● ACTION ITEM: Please print, exactly, only the lines in the entries below from the line that has "At what coordinates" through the line that has "Screen dimensions: 550x482". Pictures don't go in.

Pixel coordinate grounding data:
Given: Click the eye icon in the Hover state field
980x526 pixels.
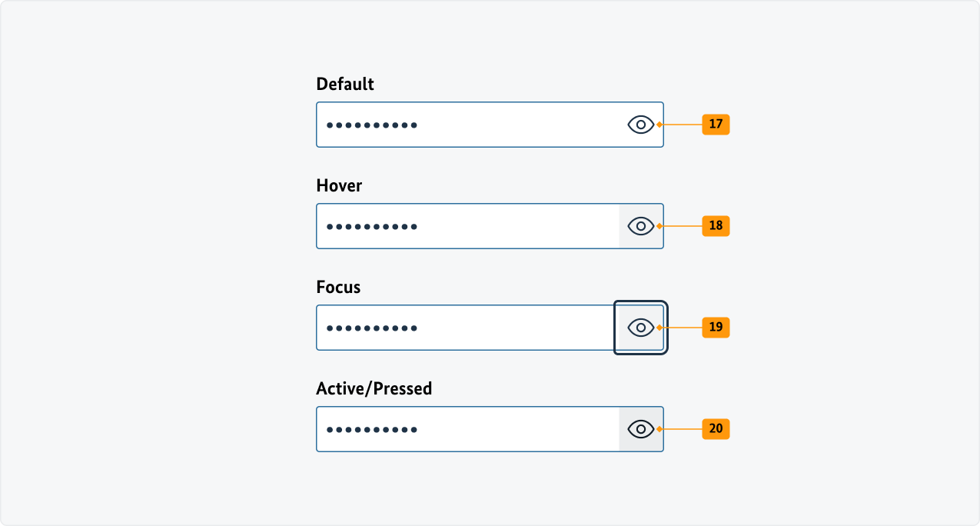Looking at the screenshot, I should (640, 225).
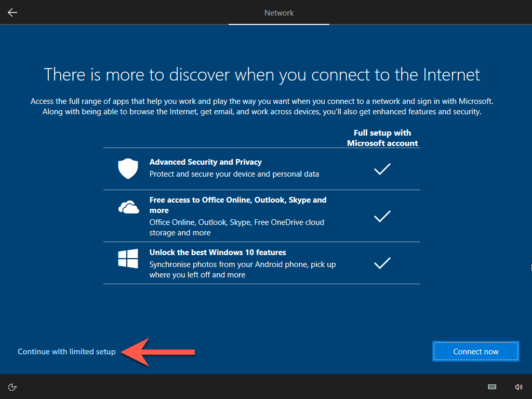The width and height of the screenshot is (532, 399).
Task: Open volume control via speaker icon
Action: pyautogui.click(x=518, y=387)
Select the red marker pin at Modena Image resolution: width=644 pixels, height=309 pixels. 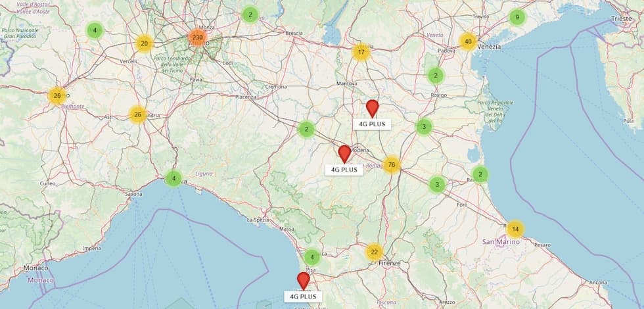click(x=344, y=154)
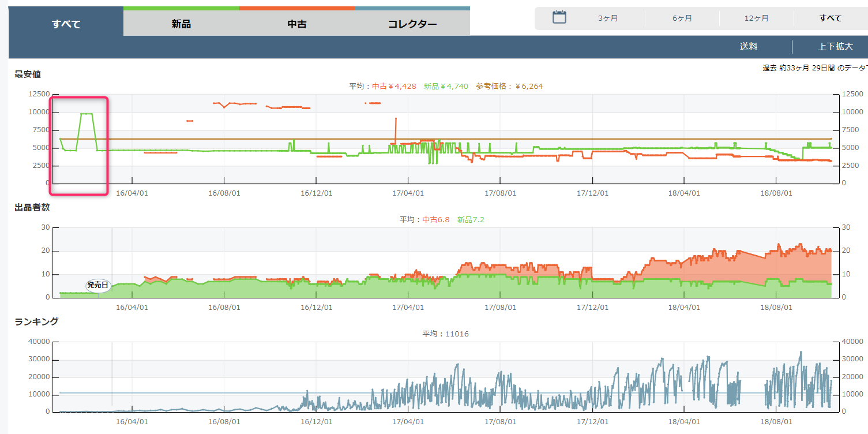Click inside the pink highlighted price spike box
The image size is (868, 434).
79,146
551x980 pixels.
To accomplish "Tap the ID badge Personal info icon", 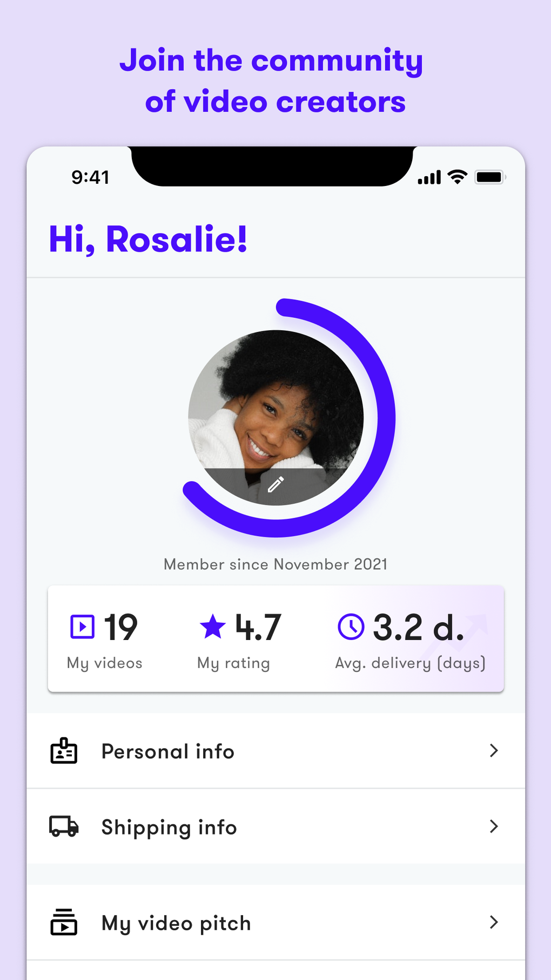I will coord(64,751).
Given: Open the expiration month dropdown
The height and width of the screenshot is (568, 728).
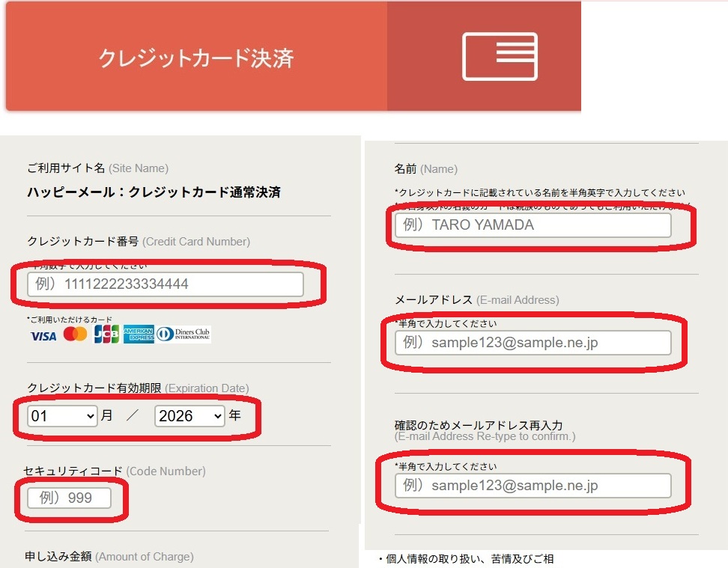Looking at the screenshot, I should (63, 415).
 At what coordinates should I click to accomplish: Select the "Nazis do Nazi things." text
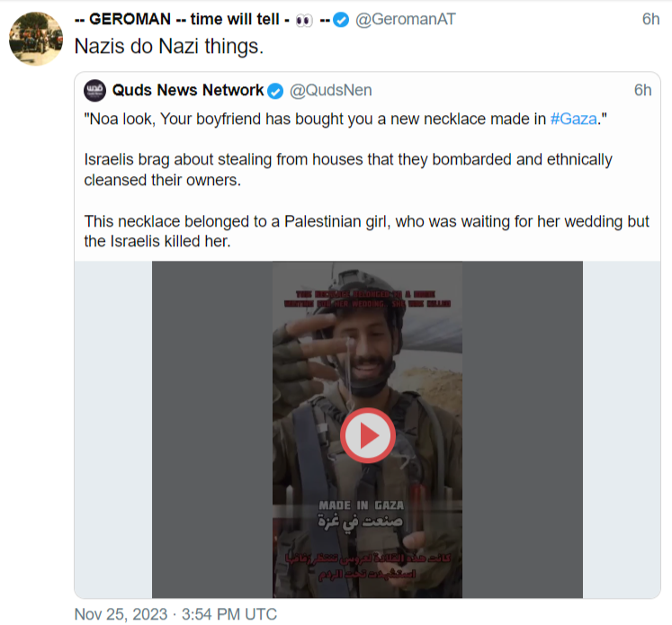point(169,47)
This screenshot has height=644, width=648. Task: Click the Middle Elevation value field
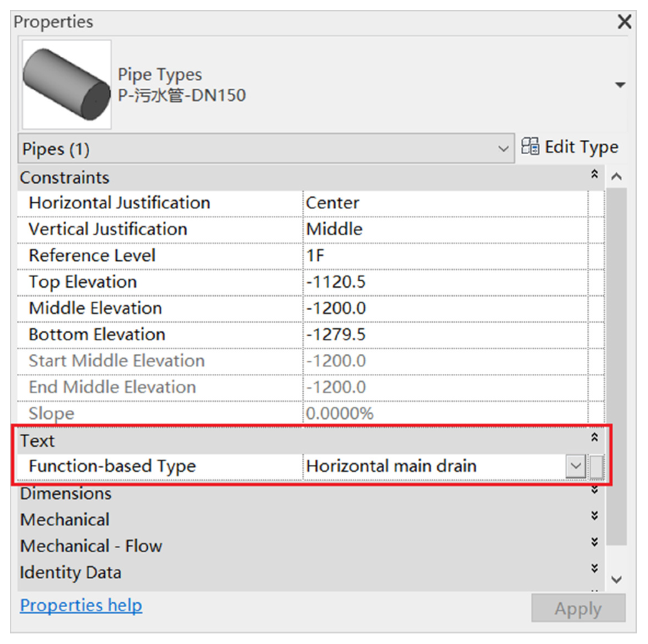(x=444, y=308)
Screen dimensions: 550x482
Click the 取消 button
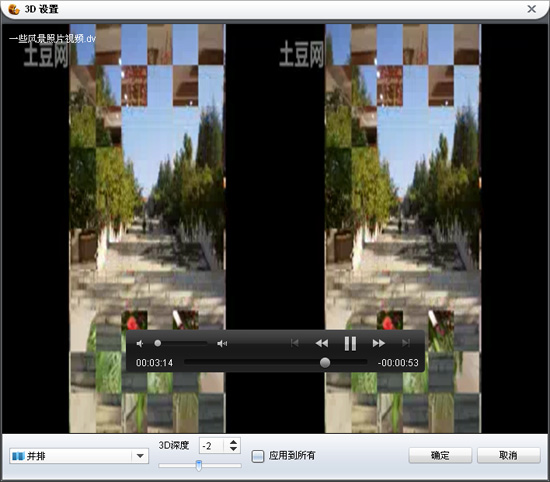tap(508, 455)
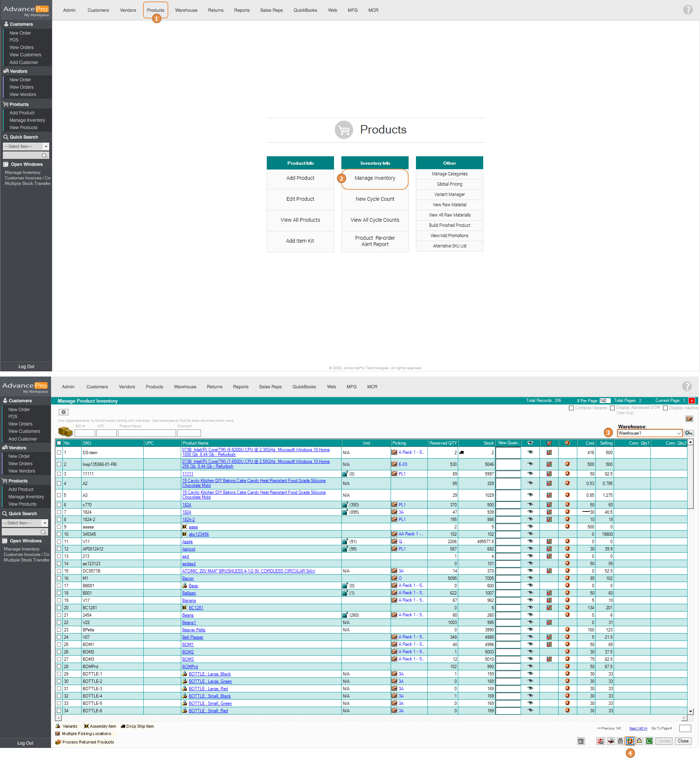Open grid settings with the gear icon
Image resolution: width=700 pixels, height=763 pixels.
tap(63, 412)
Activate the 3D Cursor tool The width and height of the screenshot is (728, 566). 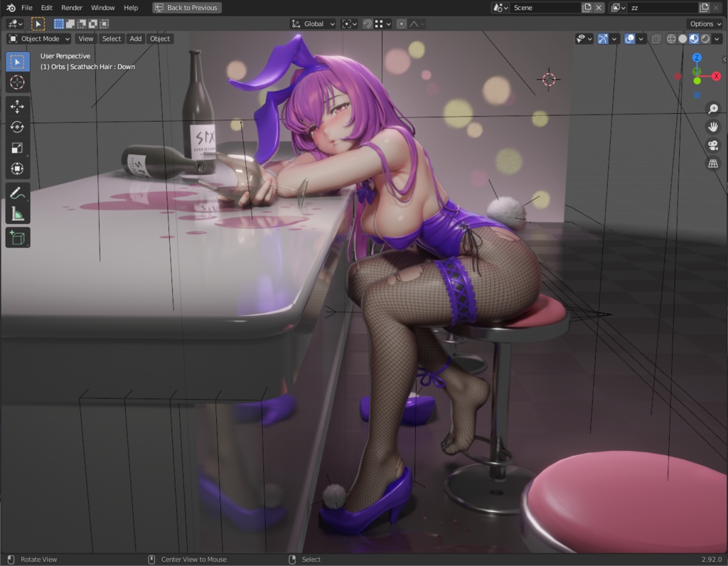pos(17,82)
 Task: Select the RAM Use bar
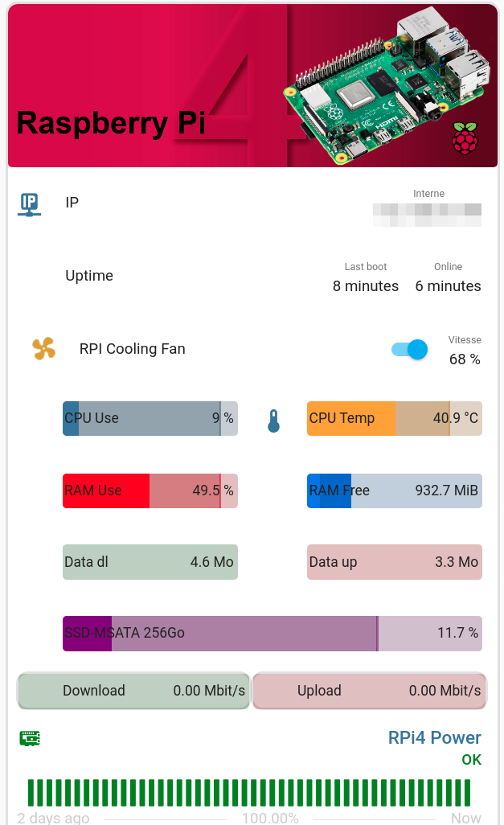150,490
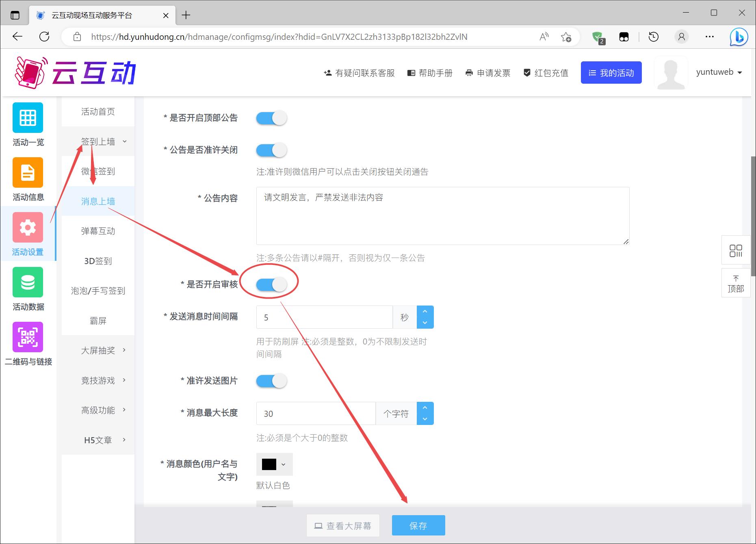This screenshot has height=544, width=756.
Task: Open the 消息颜色 color picker dropdown
Action: tap(274, 464)
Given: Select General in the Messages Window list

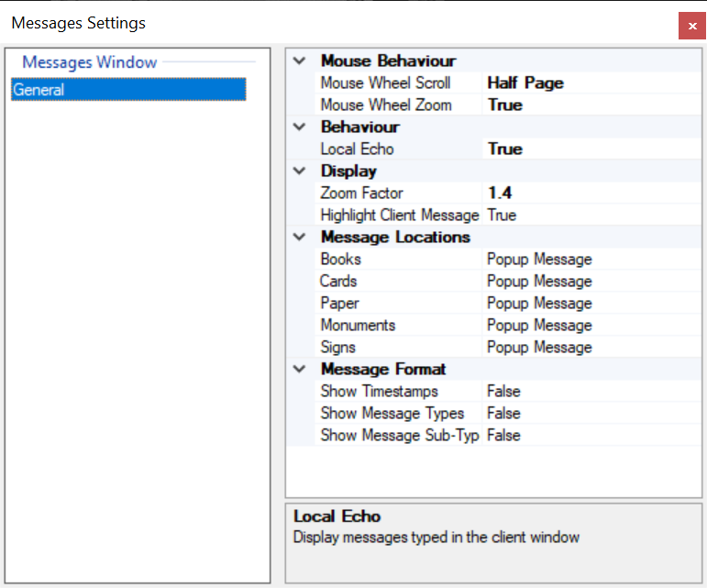Looking at the screenshot, I should [x=128, y=89].
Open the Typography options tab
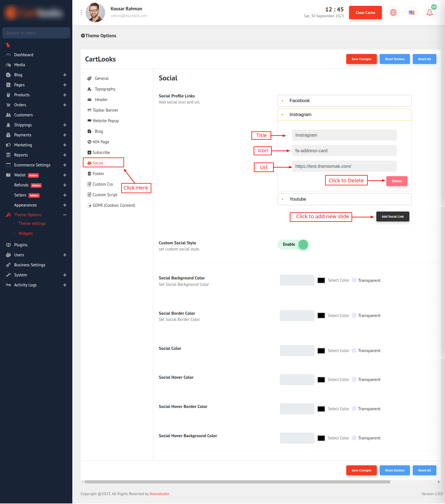 (105, 89)
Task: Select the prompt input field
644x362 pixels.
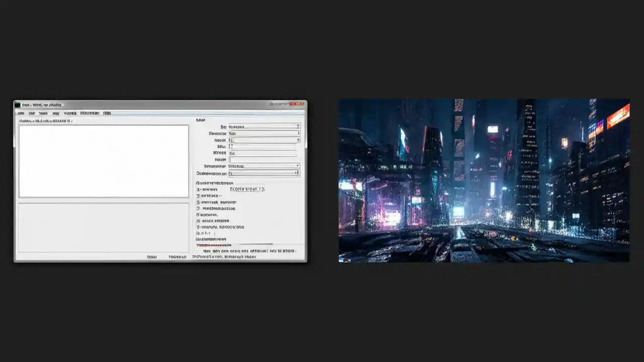Action: pos(262,133)
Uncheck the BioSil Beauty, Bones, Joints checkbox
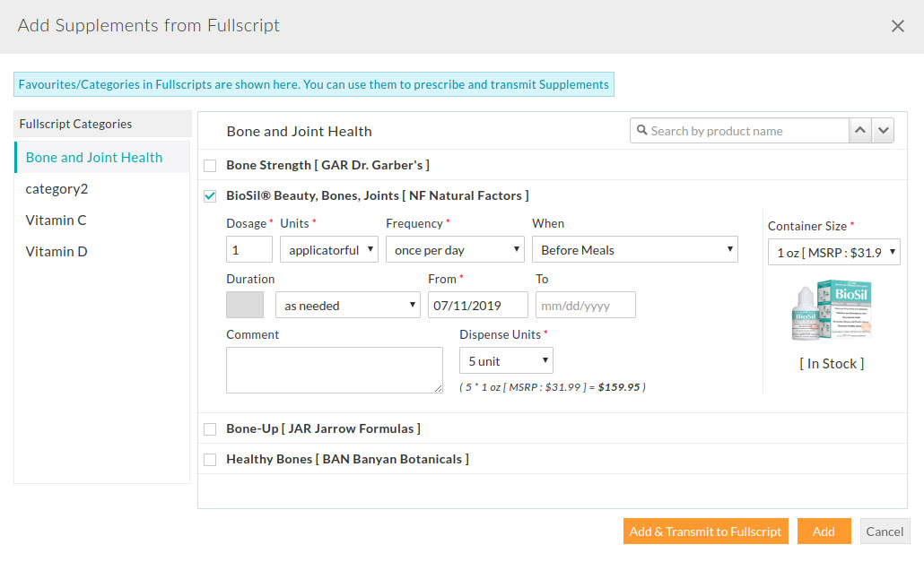 point(210,195)
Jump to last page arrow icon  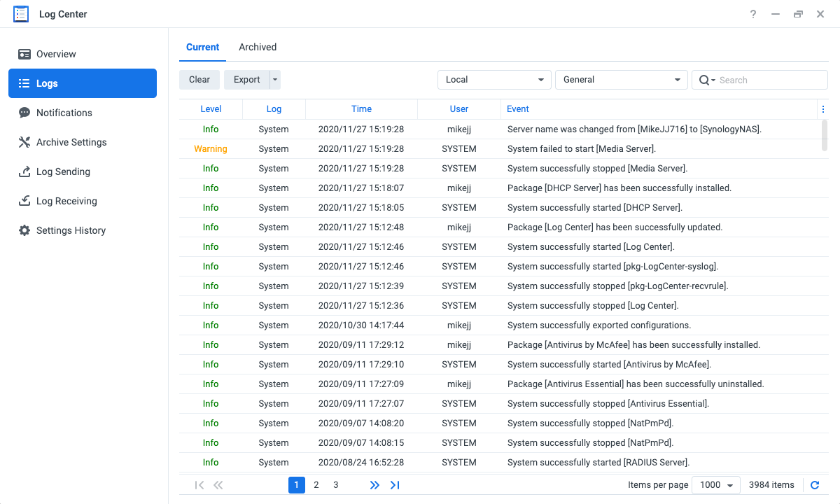pos(395,485)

● EXPECTED ANSWER:
 At what coordinates should I click to accomplish: Select the "Nazis do Nazi things." text
point(169,47)
This screenshot has height=644, width=648. Task: Click the Middle Elevation value field
(x=444, y=308)
Screen dimensions: 550x482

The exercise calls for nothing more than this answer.